* _Task instructions_: Return the perceptron page below in full, word for word.

* _Page extract_:
This website works better with desktop in both themes, for mobile devices please change to light theme.

Perceptron#

References-

[1]:
import numpy as np
import pandas as pd

import matplotlib.pyplot as plt
import seaborn as sns

from sklearn.datasets import make_classification

plt.style.use('seaborn')

%matplotlib inline

Algorithm Assumptions#

• Binary Classification y = {-1, 1}

• Data is linearly Separable

[150]:
X, y = make_classification(n_samples=50, n_features=2, n_redundant=0, n_classes=2, class_sep=2,
n_clusters_per_class=1, random_state=666)

y = np.where(y == 0, 1, -1) # to change classes from 0,1 to -1,1

fig = plt.figure()
sns.scatterplot(x=X[:,0], y=X[:,1], hue=y, style=y, ax=ax, palette='deep')
plt.show()

looks like data is linearly separable.

Classifier#

$$h(x_i) = sign(w^T x_i + b)$$

\begin{align*} x_i \rightarrow \begin{bmatrix} x_i \\ 1 \end{bmatrix}\\ w \rightarrow \begin{bmatrix} w \\ b \end{bmatrix} \end{align*}

if the data is shifted to center then b = 0

$$h(x_i) = sign(w^T x_i)$$

Algorithm#

• Initialize $$\vec w$$ = 0

• While True do

• m = 0

• for $$(x_i, y_i) \in D$$ do

• if $$y_i \times (w^T x_i) \le 0$$ then *$$\vec{w} \leftarrow \vec{w} + y \times \vec{x}$$

• $$m \leftarrow m + 1$$

• end if

• end for

• if m = 0 then

• break

• end if

• end while

$$y_i \times (w^T x_i) \gt 0$$ means correctly classified sample

Implementation#

[151]:
n_samples, n_features = X.shape
w = np.zeros((n_features))

* _Collected material_:
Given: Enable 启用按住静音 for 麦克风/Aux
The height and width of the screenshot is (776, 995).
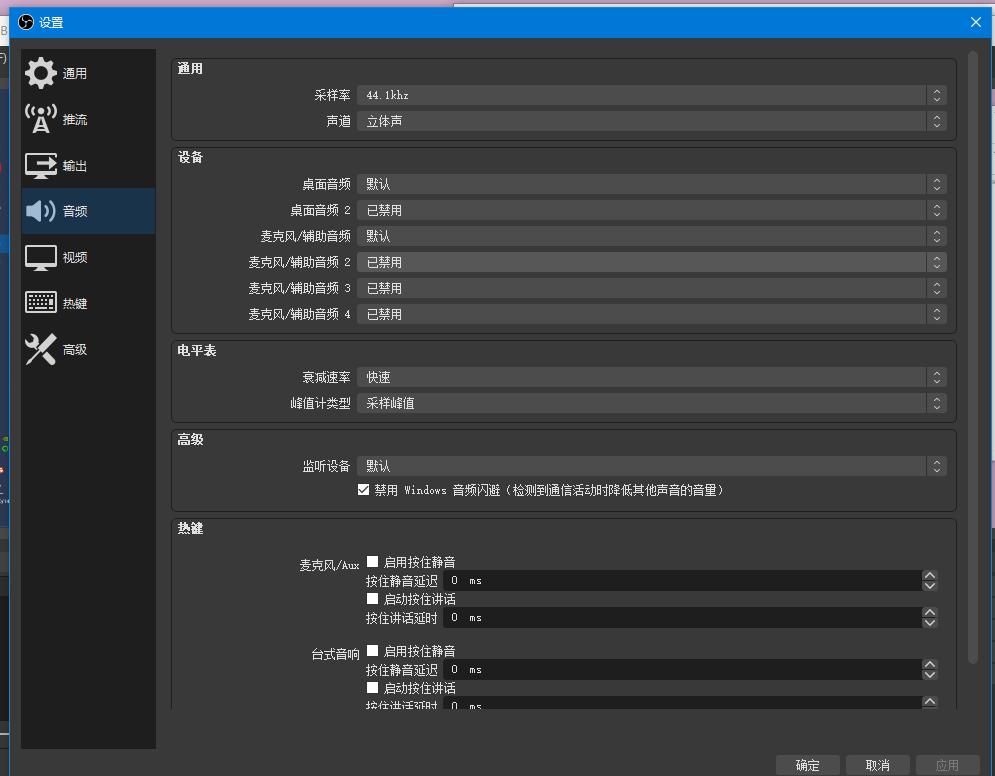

* _Final answer_:
This website works better with desktop in both themes, for mobile devices please change to light theme.

Perceptron#

References-

[1]:
import numpy as np
import pandas as pd

import matplotlib.pyplot as plt
import seaborn as sns

from sklearn.datasets import make_classification

plt.style.use('seaborn')

%matplotlib inline

Algorithm Assumptions#

• Binary Classification y = {-1, 1}

• Data is linearly Separable

[150]:
X, y = make_classification(n_samples=50, n_features=2, n_redundant=0, n_classes=2, class_sep=2,
n_clusters_per_class=1, random_state=666)

y = np.where(y == 0, 1, -1) # to change classes from 0,1 to -1,1

fig = plt.figure()
sns.scatterplot(x=X[:,0], y=X[:,1], hue=y, style=y, ax=ax, palette='deep')
plt.show()

looks like data is linearly separable.

Classifier#

$$h(x_i) = sign(w^T x_i + b)$$

\begin{align*} x_i \rightarrow \begin{bmatrix} x_i \\ 1 \end{bmatrix}\\ w \rightarrow \begin{bmatrix} w \\ b \end{bmatrix} \end{align*}

if the data is shifted to center then b = 0

$$h(x_i) = sign(w^T x_i)$$

Algorithm#

• Initialize $$\vec w$$ = 0

• While True do

• m = 0

• for $$(x_i, y_i) \in D$$ do

• if $$y_i \times (w^T x_i) \le 0$$ then *$$\vec{w} \leftarrow \vec{w} + y \times \vec{x}$$

• $$m \leftarrow m + 1$$

• end if

• end for

• if m = 0 then

• break

• end if

• end while

$$y_i \times (w^T x_i) \gt 0$$ means correctly classified sample

Implementation#

[151]:
n_samples, n_features = X.shape
w = np.zeros((n_features))